╭──
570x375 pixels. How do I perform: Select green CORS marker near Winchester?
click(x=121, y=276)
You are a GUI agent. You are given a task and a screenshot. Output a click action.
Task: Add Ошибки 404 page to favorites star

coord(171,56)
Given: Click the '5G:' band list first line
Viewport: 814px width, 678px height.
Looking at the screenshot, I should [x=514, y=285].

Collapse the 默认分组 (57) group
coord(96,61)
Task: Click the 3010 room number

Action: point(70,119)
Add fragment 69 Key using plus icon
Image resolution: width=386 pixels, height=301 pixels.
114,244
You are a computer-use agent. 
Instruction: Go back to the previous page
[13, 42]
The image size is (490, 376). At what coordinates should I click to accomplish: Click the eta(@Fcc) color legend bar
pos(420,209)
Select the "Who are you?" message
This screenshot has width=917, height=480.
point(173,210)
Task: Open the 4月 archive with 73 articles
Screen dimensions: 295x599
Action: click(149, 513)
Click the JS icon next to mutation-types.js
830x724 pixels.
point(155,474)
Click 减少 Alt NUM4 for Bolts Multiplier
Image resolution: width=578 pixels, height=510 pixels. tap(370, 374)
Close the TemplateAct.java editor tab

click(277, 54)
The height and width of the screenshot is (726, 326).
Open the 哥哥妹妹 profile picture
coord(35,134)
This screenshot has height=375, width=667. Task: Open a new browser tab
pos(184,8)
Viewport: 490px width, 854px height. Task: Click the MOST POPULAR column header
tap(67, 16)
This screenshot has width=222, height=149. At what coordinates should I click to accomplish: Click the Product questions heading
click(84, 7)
╰──
**EXERCISE OBJECTIVE**
The line with "This screenshot has height=375, width=667." through the last line of the entries above: output exactly those lines and nothing else.

**TASK RESPONSE**
This screenshot has height=375, width=667. Task: Open a new browser tab
pos(184,8)
Viewport: 490px width, 854px height. Task: Click the MOST POPULAR column header
tap(67, 16)
This screenshot has width=222, height=149. At what coordinates should I click to accomplish: Click the Product questions heading
click(84, 7)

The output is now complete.